La ricreazione. Le suore si sparpagliano per il chiostro; suor Angelica cura erbe e fiori. Suor Genovieffa confessa di avere un desiderio: prima di prendere i voti era pastora e le piacerebbe accarezzare un agnellino. Le sorelle domandano a suor Angelica se ha dei desideri e lei risponde di no; a bassa voce le suore commentano che la sua è una bugia, perché tutti sanno che lei vorrebbe avere notizie della sua famiglia. Da sette anni è in monastero per punizione, lei che era nobile, e da allora non ha più avuto notizie. La suora infermiera chiede a suor Angelica un’erba per curare suor Chiara, punta dalle vespe: “Suor Angelica ha sempre una ricetta buona, fatta coi fiori”.

Il ritorno dalla cerca. Tornano le suore cercatrici, che consegnano alla suora dispensiera olio, nocciole, noci, una caciottella e ribes. Le suore raccontano che davanti al portone c’è una lussuosa berlina: suor Angelica domanda se si vede uno stemma. Forse è qualcuno della sua famiglia?

La zia Principessa. In parlatorio, suor Angelica riceve la zia Principessa. Con toni gelidi, la zia le ricorda che alla morte dei suoi genitori è stata lei a occuparsi dei nipoti. Ora la sorella di suor Angelica, Anna Viola, si sposa e quindi la suora deve firmare un documento per la divisione del patrimonio. Alla zia “inesorabile”, suor Angelica chiede notizie di suo figlio, quel bimbo che le fu strappato appena nato perché venuto al mondo fuori dal matrimonio, ragione per cui venne rinchiusa in convento. Freddamente la zia le comunica che è morto due anni prima, colpito da un male incurabile. Suor Angelica cade a terra piangendo. Entra la badessa, suor Angelica firma e la zia si allontana.

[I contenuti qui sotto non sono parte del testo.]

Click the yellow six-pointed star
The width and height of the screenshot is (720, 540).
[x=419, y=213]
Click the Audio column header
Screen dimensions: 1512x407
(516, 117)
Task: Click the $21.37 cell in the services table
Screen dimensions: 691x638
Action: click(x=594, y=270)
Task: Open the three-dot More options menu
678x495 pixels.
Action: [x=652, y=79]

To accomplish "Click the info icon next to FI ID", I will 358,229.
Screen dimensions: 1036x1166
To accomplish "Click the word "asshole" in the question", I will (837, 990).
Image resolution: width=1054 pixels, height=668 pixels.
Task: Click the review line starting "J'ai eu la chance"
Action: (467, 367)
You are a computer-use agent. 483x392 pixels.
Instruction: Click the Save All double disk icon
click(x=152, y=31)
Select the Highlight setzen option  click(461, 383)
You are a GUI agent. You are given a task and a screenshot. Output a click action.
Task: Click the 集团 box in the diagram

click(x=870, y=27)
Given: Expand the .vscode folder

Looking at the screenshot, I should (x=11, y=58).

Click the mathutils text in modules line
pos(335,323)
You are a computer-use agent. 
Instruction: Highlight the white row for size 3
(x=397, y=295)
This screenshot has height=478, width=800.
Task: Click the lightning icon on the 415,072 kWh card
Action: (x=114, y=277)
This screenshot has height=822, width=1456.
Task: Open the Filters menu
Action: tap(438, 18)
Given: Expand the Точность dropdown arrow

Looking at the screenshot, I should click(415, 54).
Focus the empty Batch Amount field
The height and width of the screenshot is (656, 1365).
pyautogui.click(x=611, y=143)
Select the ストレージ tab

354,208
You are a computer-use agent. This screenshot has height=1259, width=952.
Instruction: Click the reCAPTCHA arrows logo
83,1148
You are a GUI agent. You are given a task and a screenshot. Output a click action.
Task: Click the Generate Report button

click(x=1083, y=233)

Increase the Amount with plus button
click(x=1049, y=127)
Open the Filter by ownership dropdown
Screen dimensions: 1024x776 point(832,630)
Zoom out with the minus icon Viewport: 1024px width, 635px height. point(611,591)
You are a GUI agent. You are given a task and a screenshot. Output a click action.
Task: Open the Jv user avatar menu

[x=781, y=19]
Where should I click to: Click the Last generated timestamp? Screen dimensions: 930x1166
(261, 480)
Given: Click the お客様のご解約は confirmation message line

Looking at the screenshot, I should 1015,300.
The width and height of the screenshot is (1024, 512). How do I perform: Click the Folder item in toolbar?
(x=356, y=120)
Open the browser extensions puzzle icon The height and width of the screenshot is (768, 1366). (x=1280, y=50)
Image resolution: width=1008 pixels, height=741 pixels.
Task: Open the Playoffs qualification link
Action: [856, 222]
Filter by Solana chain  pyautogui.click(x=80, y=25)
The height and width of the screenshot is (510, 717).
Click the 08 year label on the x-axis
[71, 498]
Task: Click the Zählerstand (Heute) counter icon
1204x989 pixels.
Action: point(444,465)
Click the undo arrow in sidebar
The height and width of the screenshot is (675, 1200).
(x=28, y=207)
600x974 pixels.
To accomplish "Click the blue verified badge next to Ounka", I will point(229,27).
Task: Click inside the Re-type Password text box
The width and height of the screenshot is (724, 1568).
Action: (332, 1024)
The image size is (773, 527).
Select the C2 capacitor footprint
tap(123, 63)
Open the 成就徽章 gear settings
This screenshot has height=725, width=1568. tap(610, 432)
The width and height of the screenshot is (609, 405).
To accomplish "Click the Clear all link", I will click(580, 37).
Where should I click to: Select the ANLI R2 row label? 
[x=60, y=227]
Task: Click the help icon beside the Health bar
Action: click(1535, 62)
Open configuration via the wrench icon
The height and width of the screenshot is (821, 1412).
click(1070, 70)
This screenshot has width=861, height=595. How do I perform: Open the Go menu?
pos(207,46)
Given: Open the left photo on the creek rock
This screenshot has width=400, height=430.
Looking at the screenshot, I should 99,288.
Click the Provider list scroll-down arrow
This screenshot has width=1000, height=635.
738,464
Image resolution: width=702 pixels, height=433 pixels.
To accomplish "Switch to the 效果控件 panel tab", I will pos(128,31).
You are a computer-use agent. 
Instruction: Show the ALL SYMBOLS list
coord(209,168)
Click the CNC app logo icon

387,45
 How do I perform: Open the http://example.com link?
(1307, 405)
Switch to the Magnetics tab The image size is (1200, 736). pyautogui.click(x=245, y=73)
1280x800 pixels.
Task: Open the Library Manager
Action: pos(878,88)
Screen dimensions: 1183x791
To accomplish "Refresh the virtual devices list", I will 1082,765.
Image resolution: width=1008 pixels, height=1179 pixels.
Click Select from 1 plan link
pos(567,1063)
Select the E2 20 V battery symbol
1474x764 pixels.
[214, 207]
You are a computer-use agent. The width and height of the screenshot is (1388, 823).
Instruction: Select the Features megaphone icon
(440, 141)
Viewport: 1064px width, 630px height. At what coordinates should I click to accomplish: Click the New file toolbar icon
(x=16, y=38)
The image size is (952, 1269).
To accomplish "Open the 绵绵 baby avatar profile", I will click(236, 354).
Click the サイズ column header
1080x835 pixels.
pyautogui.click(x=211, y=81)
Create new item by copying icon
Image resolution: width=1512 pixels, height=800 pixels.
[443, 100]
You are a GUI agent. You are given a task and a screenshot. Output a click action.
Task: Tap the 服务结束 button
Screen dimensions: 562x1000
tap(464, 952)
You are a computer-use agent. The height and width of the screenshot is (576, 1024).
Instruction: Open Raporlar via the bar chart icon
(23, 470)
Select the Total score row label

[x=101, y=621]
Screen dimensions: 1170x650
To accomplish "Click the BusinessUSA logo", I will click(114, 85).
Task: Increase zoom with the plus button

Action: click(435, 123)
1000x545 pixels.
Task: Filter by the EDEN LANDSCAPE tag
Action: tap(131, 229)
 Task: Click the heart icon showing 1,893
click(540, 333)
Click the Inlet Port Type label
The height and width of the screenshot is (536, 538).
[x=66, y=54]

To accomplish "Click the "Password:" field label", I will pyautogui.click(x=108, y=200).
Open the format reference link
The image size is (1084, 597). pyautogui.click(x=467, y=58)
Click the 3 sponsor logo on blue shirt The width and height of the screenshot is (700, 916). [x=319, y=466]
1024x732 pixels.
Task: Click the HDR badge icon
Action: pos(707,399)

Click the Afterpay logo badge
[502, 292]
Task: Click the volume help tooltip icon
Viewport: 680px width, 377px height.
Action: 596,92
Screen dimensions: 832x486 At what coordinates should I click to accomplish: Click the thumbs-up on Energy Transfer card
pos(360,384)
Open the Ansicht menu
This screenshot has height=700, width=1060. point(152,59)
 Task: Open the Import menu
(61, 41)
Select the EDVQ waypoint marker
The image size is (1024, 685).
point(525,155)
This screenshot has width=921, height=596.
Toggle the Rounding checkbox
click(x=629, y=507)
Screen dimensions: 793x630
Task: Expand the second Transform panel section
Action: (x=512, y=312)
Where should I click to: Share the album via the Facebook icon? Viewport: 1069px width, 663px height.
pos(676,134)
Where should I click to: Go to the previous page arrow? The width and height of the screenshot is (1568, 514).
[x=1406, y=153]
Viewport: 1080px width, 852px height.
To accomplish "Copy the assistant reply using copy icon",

La grazia. Suor Angelica pensa con disperazione al suo bimbo, morto senza sapere quanto la sua mamma lo amasse. Di notte, esce nel chiostro e si prepara un infuso con erbe velenose.

Il miracolo. Suor Angelica non vuole morire in peccato mortale e chiede un segno alla Madonna: mentre si ode un coro di angeli: alla suora morente appare la Madonna, che sospinge verso di lei un bimbo biondo.